• Your goal:
Keep every line of the data below that has the string "table" and present those lines.

▼

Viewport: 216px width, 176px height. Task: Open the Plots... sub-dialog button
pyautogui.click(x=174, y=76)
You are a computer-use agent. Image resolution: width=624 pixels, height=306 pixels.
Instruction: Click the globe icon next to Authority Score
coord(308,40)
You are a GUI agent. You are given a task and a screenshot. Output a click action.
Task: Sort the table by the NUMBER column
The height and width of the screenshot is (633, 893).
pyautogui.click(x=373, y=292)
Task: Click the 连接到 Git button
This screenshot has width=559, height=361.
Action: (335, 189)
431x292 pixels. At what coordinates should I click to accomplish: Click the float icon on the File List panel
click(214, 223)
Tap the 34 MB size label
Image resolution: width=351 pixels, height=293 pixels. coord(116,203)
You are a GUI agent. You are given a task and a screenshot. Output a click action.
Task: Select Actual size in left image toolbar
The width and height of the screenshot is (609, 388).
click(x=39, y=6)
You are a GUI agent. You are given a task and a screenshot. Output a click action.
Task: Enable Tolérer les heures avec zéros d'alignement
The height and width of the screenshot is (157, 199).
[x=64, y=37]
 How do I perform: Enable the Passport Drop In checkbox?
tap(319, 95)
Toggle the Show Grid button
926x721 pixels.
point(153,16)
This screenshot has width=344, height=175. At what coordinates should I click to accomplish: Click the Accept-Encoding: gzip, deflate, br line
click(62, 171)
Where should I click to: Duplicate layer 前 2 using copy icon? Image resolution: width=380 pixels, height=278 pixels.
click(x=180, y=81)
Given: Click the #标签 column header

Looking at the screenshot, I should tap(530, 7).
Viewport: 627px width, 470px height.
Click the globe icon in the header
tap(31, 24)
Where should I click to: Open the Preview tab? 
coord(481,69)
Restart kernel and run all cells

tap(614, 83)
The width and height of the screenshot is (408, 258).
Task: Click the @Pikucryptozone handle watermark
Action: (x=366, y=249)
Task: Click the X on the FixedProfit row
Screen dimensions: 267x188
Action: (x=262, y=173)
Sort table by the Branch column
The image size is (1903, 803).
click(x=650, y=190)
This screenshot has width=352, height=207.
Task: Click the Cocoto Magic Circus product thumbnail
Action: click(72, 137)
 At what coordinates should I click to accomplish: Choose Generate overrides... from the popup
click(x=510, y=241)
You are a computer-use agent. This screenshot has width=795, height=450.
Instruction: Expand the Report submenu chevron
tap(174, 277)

▲

• Solution to this task:
Task: Sort the table by the NUMBER column
Sort table by the Branch column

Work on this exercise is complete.